Pink would not be denied her “evidence.”
“This scrap was stuck around the side of the lid. On the front was a playbill featuring Tiny Tim and Rena the Ballerina.”
“That is proof of nothing, Pink, but your dramatic imagination. No doubt that is an advantage in the newspaper trade, where facts fly fast and loose, but in the detective business, it is even less than the ever-despised coincidence.”
“Still, you have a dead mother somewhere.”
“I don’t doubt it. Many of us do.”
“Don’t you see? You were left with Sophie and Salamandra. Dixon was their last name. They were as much mother as you were going to get. And they are dead now. Both of them. Murdered. I was going through Sophie’s things after her death, when I saw her trunk of many playbills again, and claimed it as a memento.”
“A fine bequest, Pink, but if this letter meant anything to Sophie, she wouldn’t have pasted it on the lid of a trunk, but kept it secret.”
“Perhaps ‘darling daughter Irene’ had left the country by then. Certainly all contact had lapsed. Why didn’t you keep track of the only family you had ever known as a child?”
Irene’s usually piercing gaze wavered and moved toward the window. She followed it an instant later to present us with her unrevealing back as she finally spoke again.
“I told you, Pink. I forgot much about that time. Perhaps that was because I had so many more things to remember than a child in an ordinary household would. My ‘family’ was a constantly changing cast of ‘acts,’ all unique and interesting, but very transient. I had lines and songs and melodies and dance steps to remember, from earliest babyhood. Is it any wonder that I failed to remember?”
Pink Cochrane shuffled the pape
rs and photograph back into the folio, tying the strings into dejected bows.
“Perhaps you held your breath so long in the role of Merlinda the Mermaid that all memories bubbled up to some unseen surface and burst. I see that I can expect no help whatsoever from you in deciphering your own history.” She stood. “So be it. I will print whatever I find, if it is sufficiently interesting, and if it is not, according to you I shall make it up, so it will be interesting! Let’s make a race of it, Irene, and see who finds the truth first.”
Pink spun with a sharp rustle of taffeta petticoats and marched out of the room.
As soon as the heavy door swung to with a bang, Irene stared after her with the amazement of someone watching their own image misbehave in a mirror.

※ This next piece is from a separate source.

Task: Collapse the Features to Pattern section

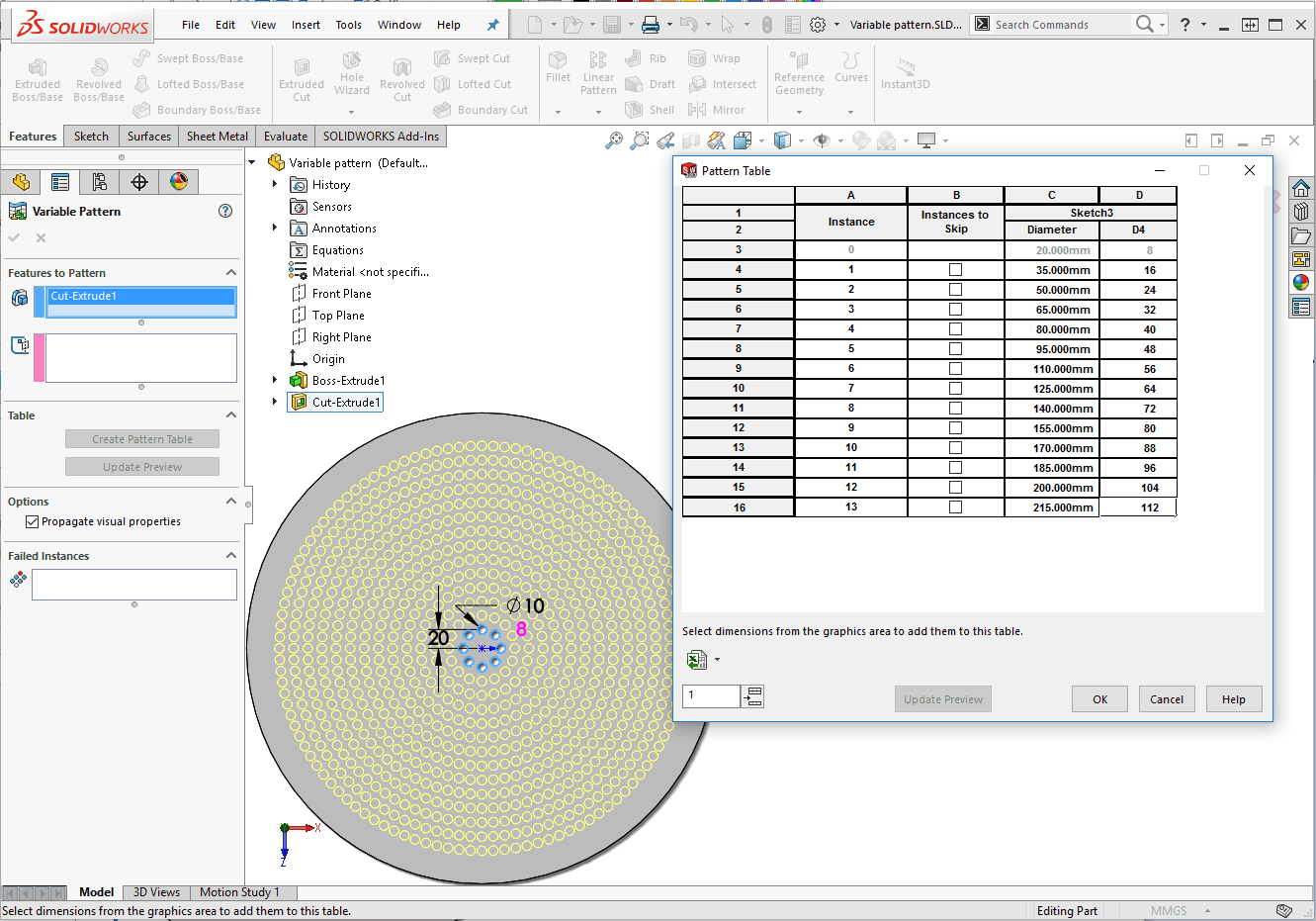Action: (x=231, y=273)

“Bother the girl! She is so determined to make her mark on the world that she never for a moment thinks what harm her careless revelations will cause.” Irene began pacing, her own skirts rustling in ceaseless agitation. “We are forced to outthink and outrun her, or face the consequences of being declared to be what she thinks we are.”
“I doubt I am included in her agenda, Irene.”

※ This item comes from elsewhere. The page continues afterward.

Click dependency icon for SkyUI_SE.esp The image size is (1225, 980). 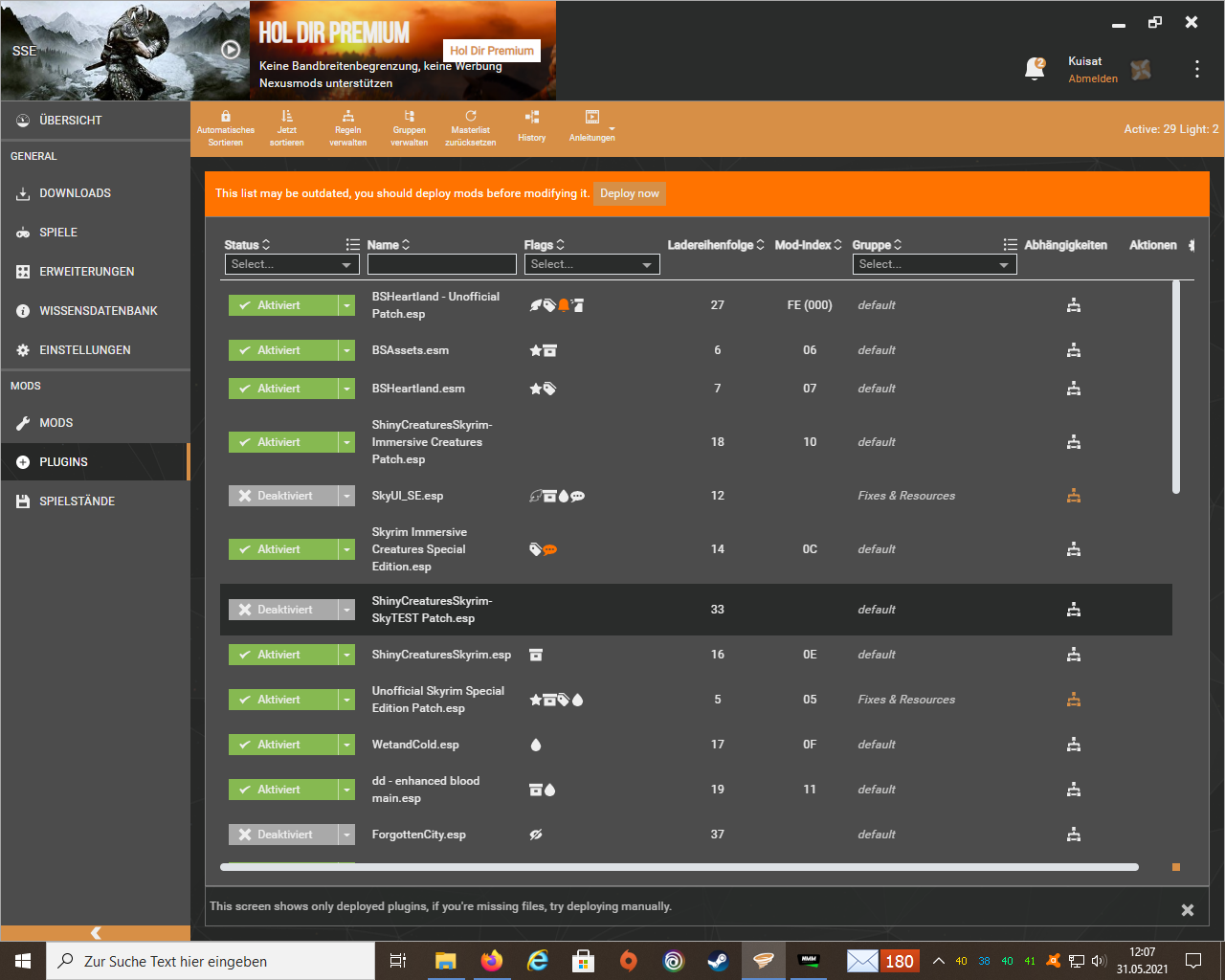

“Who knows where her campaign for sensational speculation will stop? And is it possible that Sherlock Holmes leaped to accept her invitation into the contest? Would he cross the Atlantic, Nell, simply to embarrass me? Is our rivalry that petty and impassioned? I would not cross so much as a rain puddle to discommode him. Why should he bother? He did not strike me as a man who put much stake in relations, not even that highly placed brother of his.”
“Why would you ask me about the possible movements and motivations of Mr. Holmes? The less I see, or think, of him the better.”
“You did, Nell, finesse him into taking you into his confidence during part of our last and most murderous matter.”
“I ‘finessed’ him into using me for a flunky! An errand girl. A magician’s assistant at best.”
“You learned nothing interesting during your brief association?”
“The varieties and uses of cork? How many disgusting motes a magnifying glass may find upon a cellar floor? That even a madam will stoop to subverting an official investigation?”